Of late, Texas utilities — not including Luminant (formerly TXU) — are seeking permits for five more proposed coal-fired and petroleum coke-fired plants.
So, Perry issued his speed-up order, which was canceled by a judge, as White says. Also as he says, the 11 coal-fired power units that TXU wanted to construct were expected to cost billions.
Finally, let's circle back to White's contention that the plants were unnecessary. That's debatable.
In 2006, the Electric Reliability Council of Texas (ERCOT), which manages the power grid that serves most of Texas, forecast that the state needed fuel diversity to offset its dependence on natural gas, and new sources of energy to keep up with electricity demand — a tenet of Perry's 2005 order.
However, anti-coal opponents who led the lawsuit against Perry's order argue that even if the state needed to generate more electricity, it should have come from cleaner energy sources such as wind power. Nathan Melson, president of Citizens Organizing for Resources and Environment, a nonprofit that organized in 2006 against TXU's proposed coal-fired plant in Savoy (about 70 miles north of Dallas), and one of the groups that sued Perry said: "We've all got to have electricity and we all have to live, but we ought to be looking at other technology out there."
Another indicator: Whether electricity demand would have been met without the requested plants. Generally, ERCOT says, a reserve margin of at least 12.5 percent above the state's peak electricity demand is necessary to spare Texas customers frequent power outages.
Theresa Gage, an ERCOT representative, told us she didn't know of any instance when ERCOT has operated below the reserve margin. "However, in 2006, projections showed that by 2009, with no new generation brought online... ERCOT would drop below the 12.5 percent margin," she said. "The 11 TXU plants — the three that were built and the eight that were not — would all have contributed to pushing the reserve margin to and above 12.5 percent."
In the meantime, other power sources have filled the gap. Some 127 units have come online since 2006, adding 14,494 megawatts of power to the state's grid. About half of the added capacity is coming from wind energy, which generates 7,318 megawatts of power, trailed by gas (4,251 megawatts) and coal (2,913 megawatts).
"We're where we need to be," Gage said. And On White's campaign spokeswoman Katy Bacon said that because Texas has generation capacity greatly exceeding ERCOT's recommended reserve margin, the state never needed the eight plants contemplated by TXU.

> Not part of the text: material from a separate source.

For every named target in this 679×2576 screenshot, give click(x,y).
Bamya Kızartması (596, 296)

In contrast, Catherine Frazier, a spokeswoman for Perry's campaign, said that "construction of some of those (TXU-sought) plants is precisely why we're not looking at power shortages today." The three TXU coal-fired units that ended up getting built provide a combined 2,141 megawatts of power, according to ERCOT. "If you remove them from the calculation, then we are below the 12.5 percent margin starting in 2013, and below the 10 percent margin by 2015," Frazier said, citing ERCOT's projections.

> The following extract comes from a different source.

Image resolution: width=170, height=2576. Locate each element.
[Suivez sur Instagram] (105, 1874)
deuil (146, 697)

Unsaid: One of those units Frazier referenced had a permit two years before Perry issued his order and TXU had already applied for permits for the other two. His order didn't affect the first plant, but the other two stood to benefit from the expedited process, according to the TCEQ.
Where does all this leave White's statement?

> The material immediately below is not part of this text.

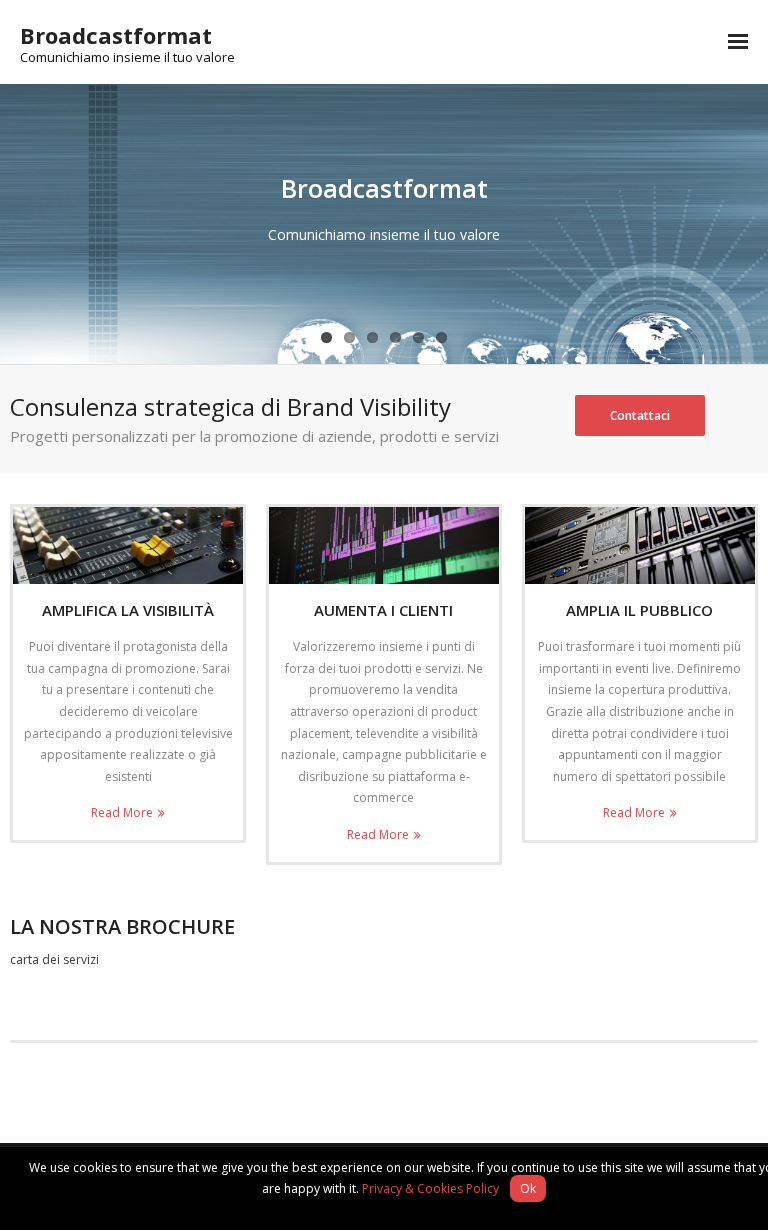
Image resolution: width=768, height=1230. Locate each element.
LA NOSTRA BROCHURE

Perry tried to speed up the environmental-permitting process for utilities and his order was later blocked by a court. Also, those plants would have cost billions.
Whether the plants were unnecessary, as White puts it, depends on whose argument rings your bell. White is right in that plants fueled by other sources helped satisfy the state's electricity needs. Yet he's wrong if the few coal-fired plants that were completed helped Texas avoid a demand crisis. We're calling it a draw.
The standoff on the question of necessity leaves White's statement Mostly True.